[Math] Square root of positive definite nonsymmetric matrix

linear algebramatrices

Let $N$ be a nilpotent matrix in $M_n({\mathbb R})$, such that
$(I+N)^2$ is “positive definite” (but not necessarily symmetric) in the
sense that $<X,(I+N)^2X>$ is positive for any nonzero $X\in{{\mathbb R}^n}$
(here $<.,.>$ denotes the usual scalar product on ${\mathbb R}^n$).
Is it true that $I+N$ must always be “positive definite” also ?
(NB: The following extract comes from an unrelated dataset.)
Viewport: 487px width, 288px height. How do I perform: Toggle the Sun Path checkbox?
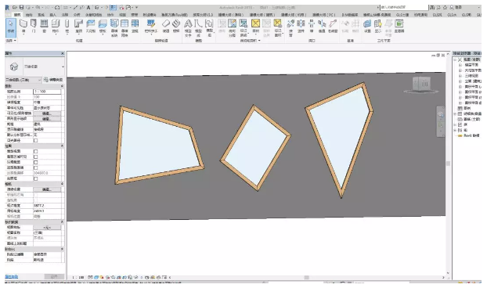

UPDATE : To clarify the question, I know about http://mathworld.wolfram.com/PositiveDefiniteMatrix.html which makes many promising related statements, but without any proof. This webpage has a list of references at the bottom, but I’ve checked them one by one and was unable to find that special result.
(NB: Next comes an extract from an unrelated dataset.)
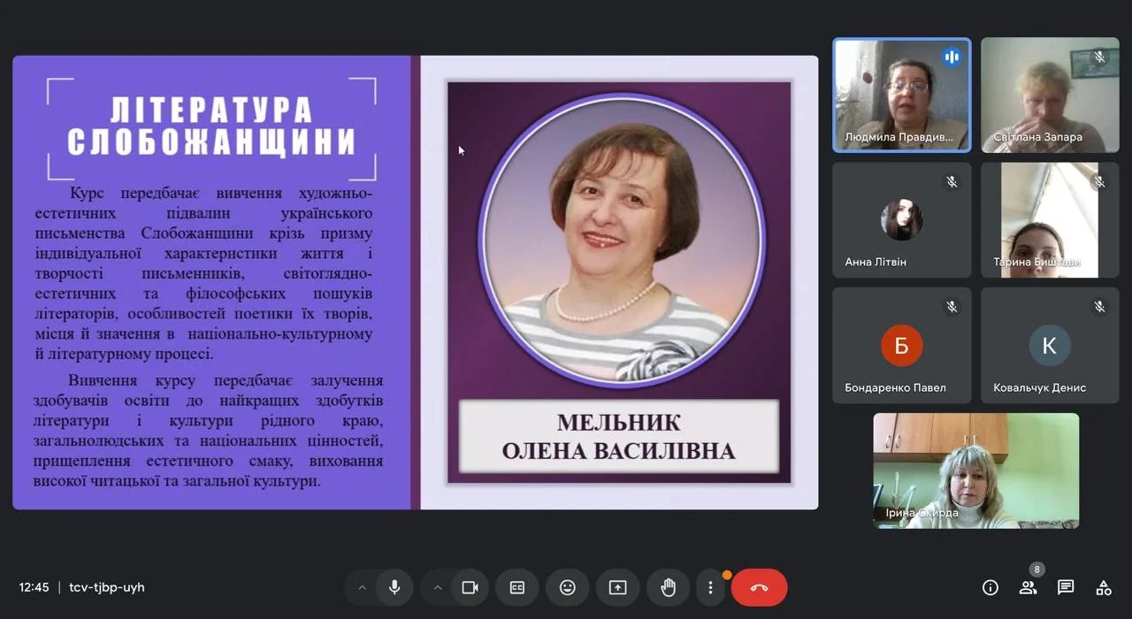Select Людмила Правдив video tile
Screen dimensions: 1132x619
click(901, 95)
I think this question is a rather special case of the properties of the "unique positive square root function" described in the link. I'm hoping for an “elementary” proof.

Best Answer

I believe $I+N$ must indeed be "positive definite".

Apply induction on the dimension. We are given a nilpotent matrix $N'$ which by Schur decomposition we can assume is strictly upper triangular. As a block matrix, $N'=\begin{pmatrix}N&x\\0&0\end{pmatrix}$ with $N$ a square strictly upper triangular matrix and $x$ a column vector. By assumption $(I+N')^2+(I+N')^{2t}$ is SPD (SPD=symmetric positive definite; superscript $2t$ means square and transpose). We wish to show that $(I+N')+(I+N')^t$ is SPD.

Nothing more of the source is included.